Excerpted records:

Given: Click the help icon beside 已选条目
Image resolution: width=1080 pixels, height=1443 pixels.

==

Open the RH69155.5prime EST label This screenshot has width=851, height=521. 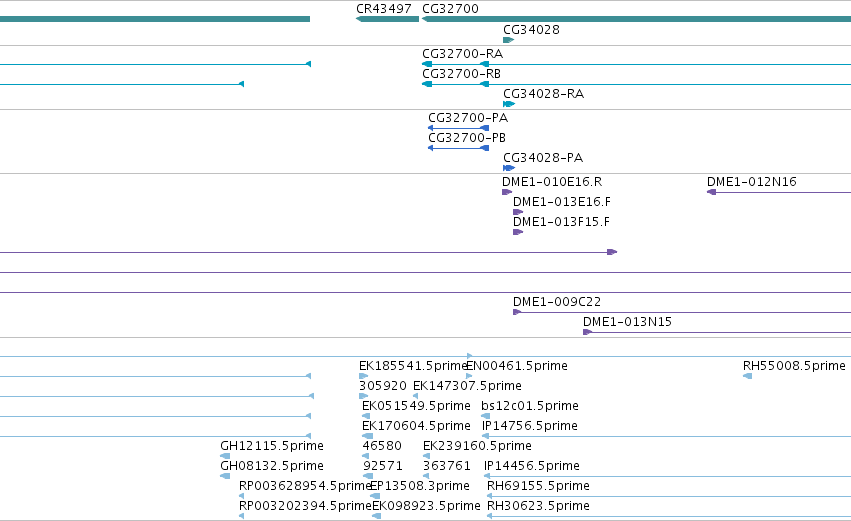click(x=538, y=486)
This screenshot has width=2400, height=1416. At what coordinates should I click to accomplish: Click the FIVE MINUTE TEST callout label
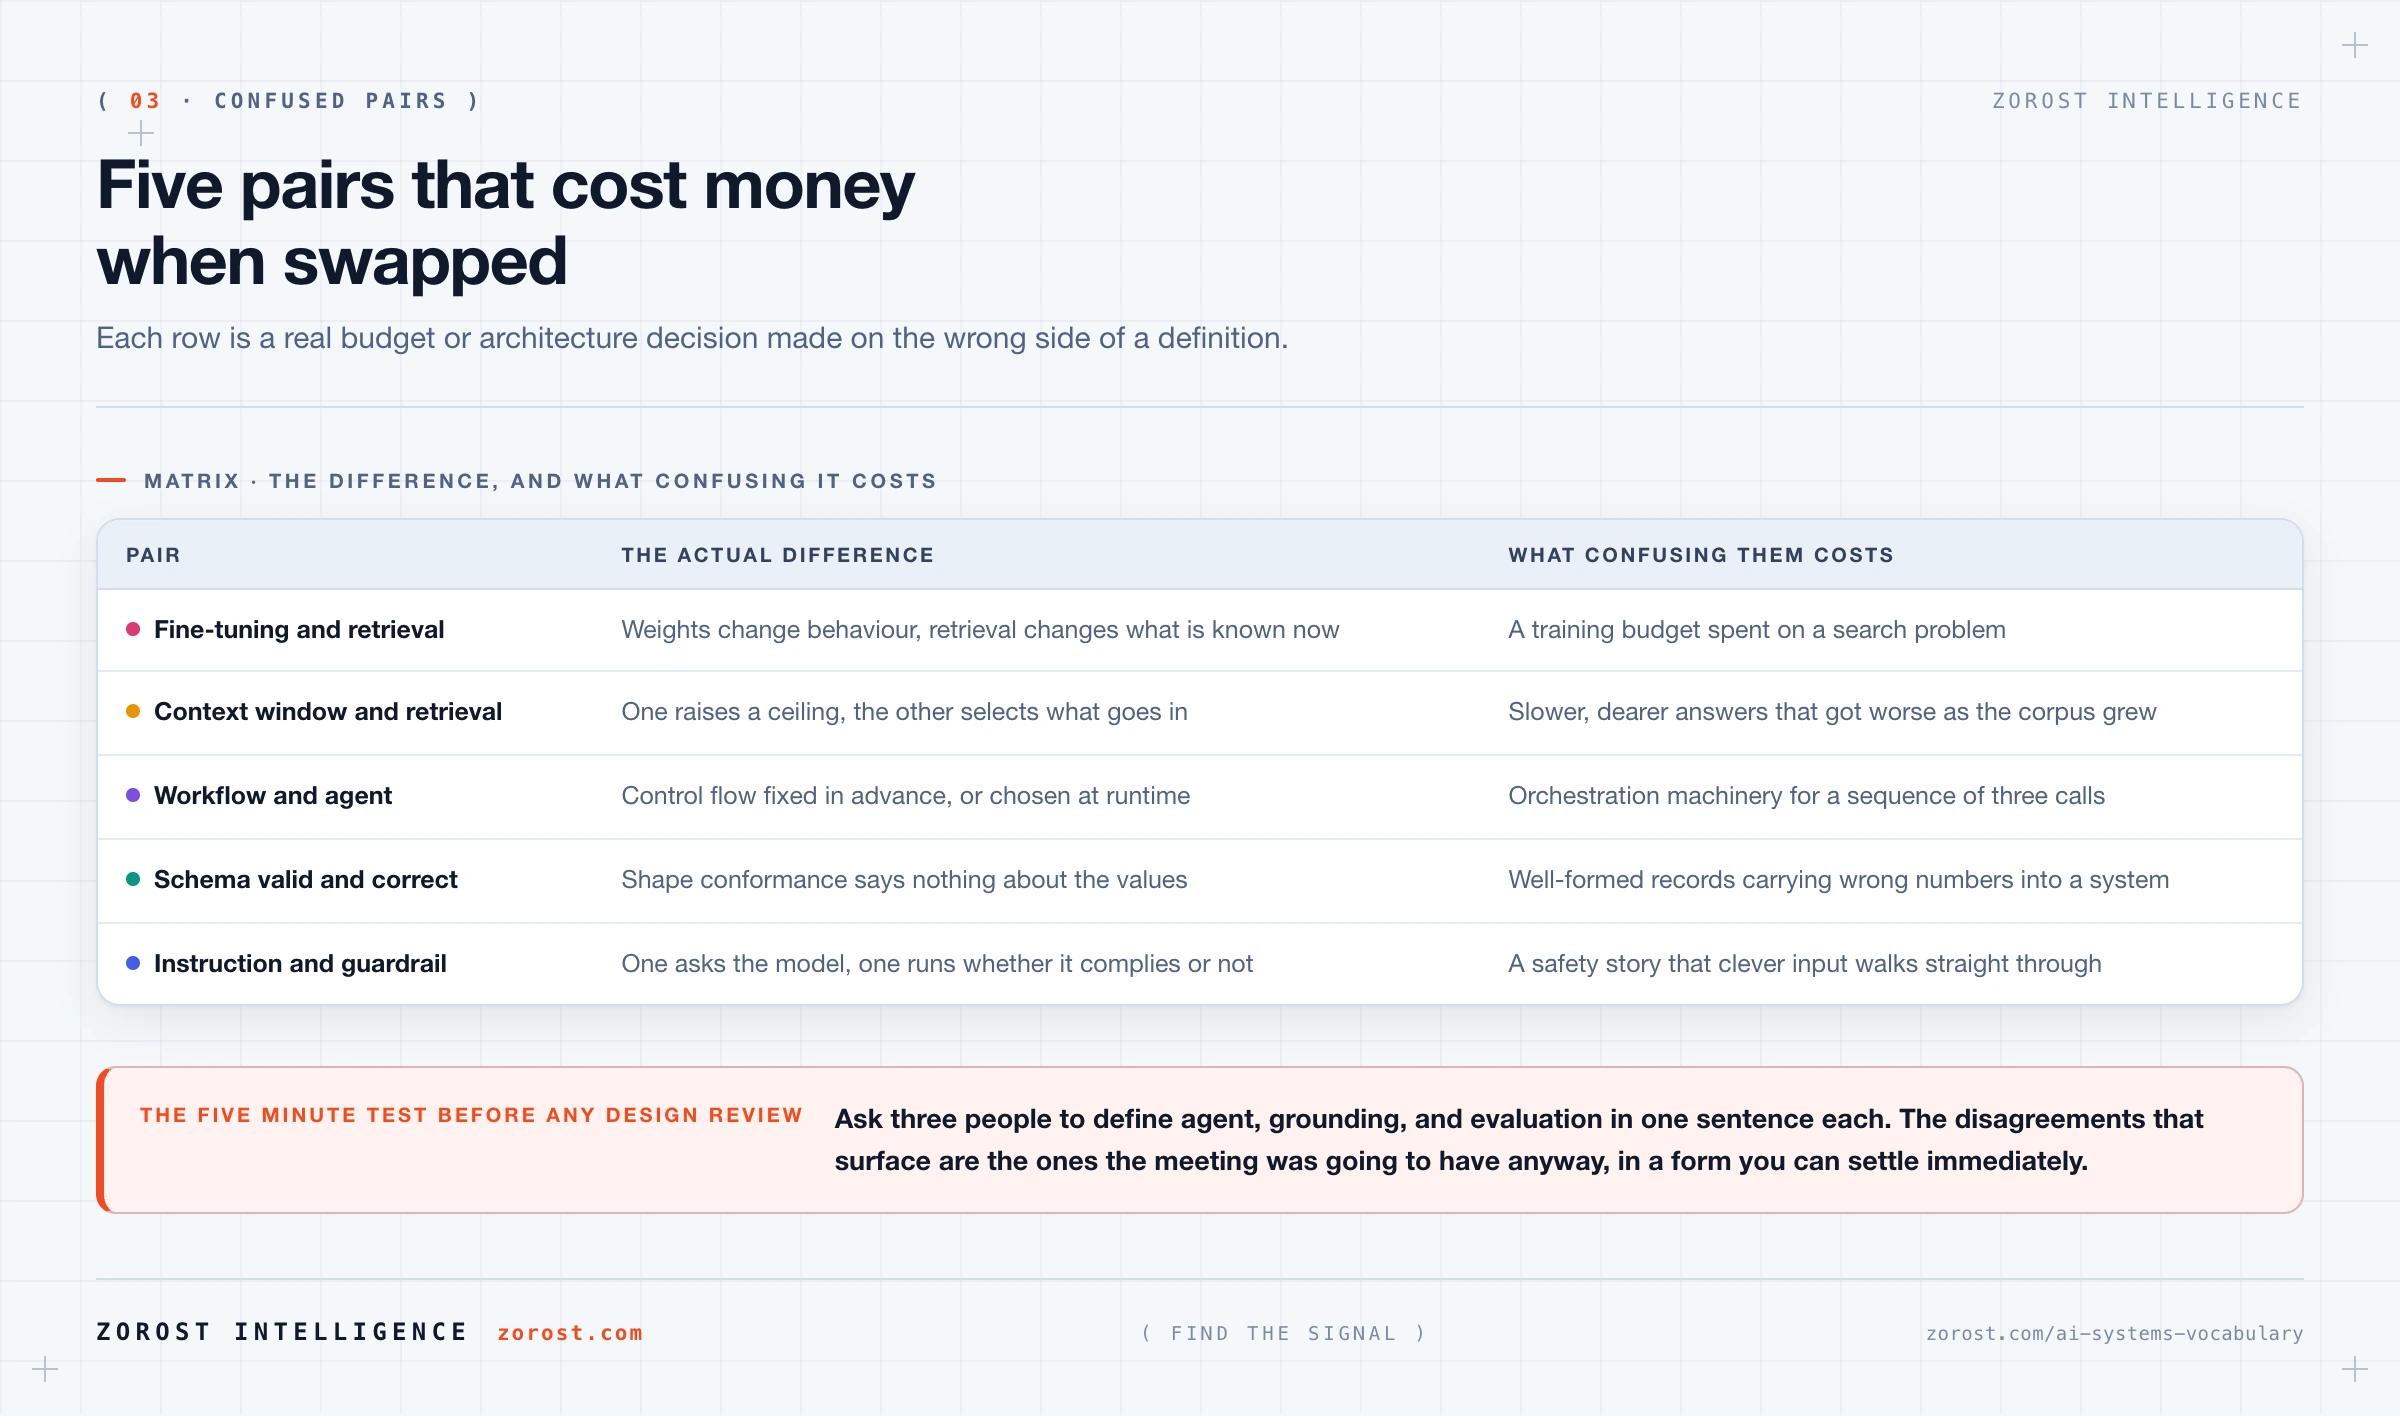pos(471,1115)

Written task:
Rewrite the stretch of items from the line containing "This screenshot has width=2400, height=1416." through the line containing "pos(471,1115)", replacing "callout" with "heading" and keeping everything else unchanged. Leave the pictures out of your answer.

Output for this task:
This screenshot has width=2400, height=1416. At what coordinates should I click to accomplish: Click the FIVE MINUTE TEST heading label
pos(471,1115)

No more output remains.